Turchia, la più grande prigione per giornalisti del mondo

Più della Cina, peggio di Egitto e Iran. La Turchia è oggi la più grande prigione per giornalisti del mondo. Lo dicono tutti gli osservatori internazionali, dal Committee to Protect Journalists a Reporters sans Frontières. Lo confermano quelli locali.

Alla fine di marzo, quasi 150 dietro le sbarre. Ma i numeri cambiano velocemente, e aumentano sempre. Per il governo, però, nessuno è in carcere per la sua attività di reporter, ma solo per “terrorismo”, che sia di matrice ‘gulenista’ o curda. Poco conta, per Ankara, che nella lista ci siano giornalisti veterani ed editorialisti apprezzati in tutto il mondo, da Ahmet Altan a Kadri Gursel. Secondo Erdogan, “sono tutti ladri, pedofili e terroristi”.

Da febbraio, in galera c’è anche il corrispondente della Welt con doppio passaporto turco-tedesco, Deniz Yucel. Manco a dirlo, è accusato di “terrorismo”. Erdogan l’ha definito una “spia” di Berlino. Che però si chiede come possa dirlo, visto che il processo a suo carico deve ancora iniziare. Un rapporto sempre più difficile, quello con la Germania.
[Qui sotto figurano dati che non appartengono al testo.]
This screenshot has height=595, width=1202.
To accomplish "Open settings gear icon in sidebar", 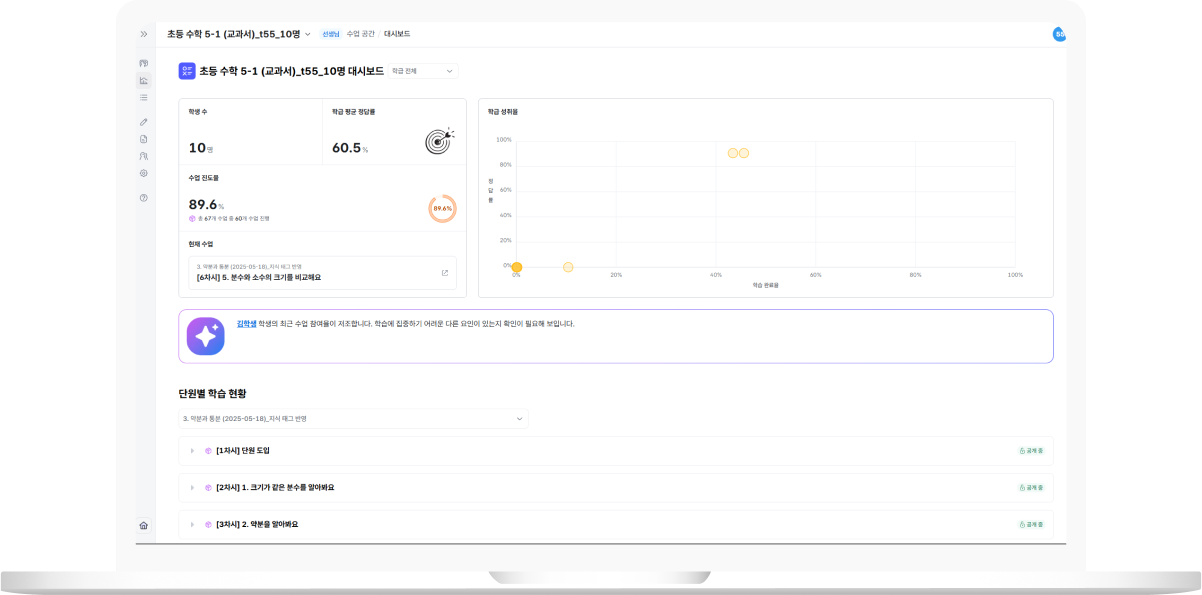I will click(x=143, y=173).
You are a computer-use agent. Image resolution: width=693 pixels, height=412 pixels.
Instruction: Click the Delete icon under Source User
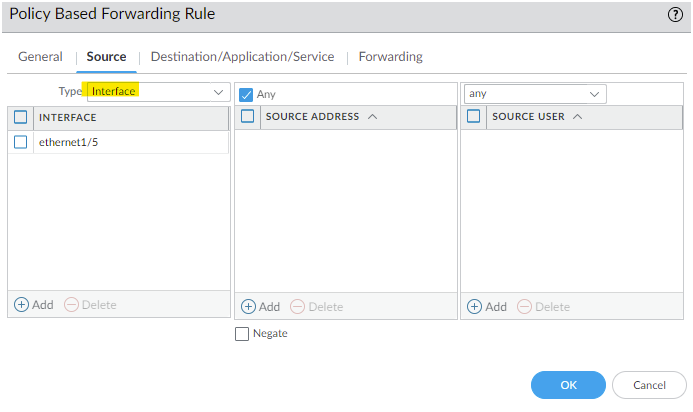[523, 306]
Lì è riparato Can Dundar, ex direttore del quotidiano Cumhuriyet, baluardo dell’intellighenzia laica. Ricercato da Ankara, a Berlino è stato accolto persino dal Capo dello Stato.

Poi, ci sono le altre ombre della libertà di stampa: almeno 170 media sono stati chiusi dopo il golpe, centinaia di accrediti cancellati e diversi reporter stranieri cacciati, ub un clima di auto-censura diffusa anche tra molti giornali un tempo considerati di opposizione. E poi, naturalmente, c’è un impero mediatico vicino al presidente Erdogan.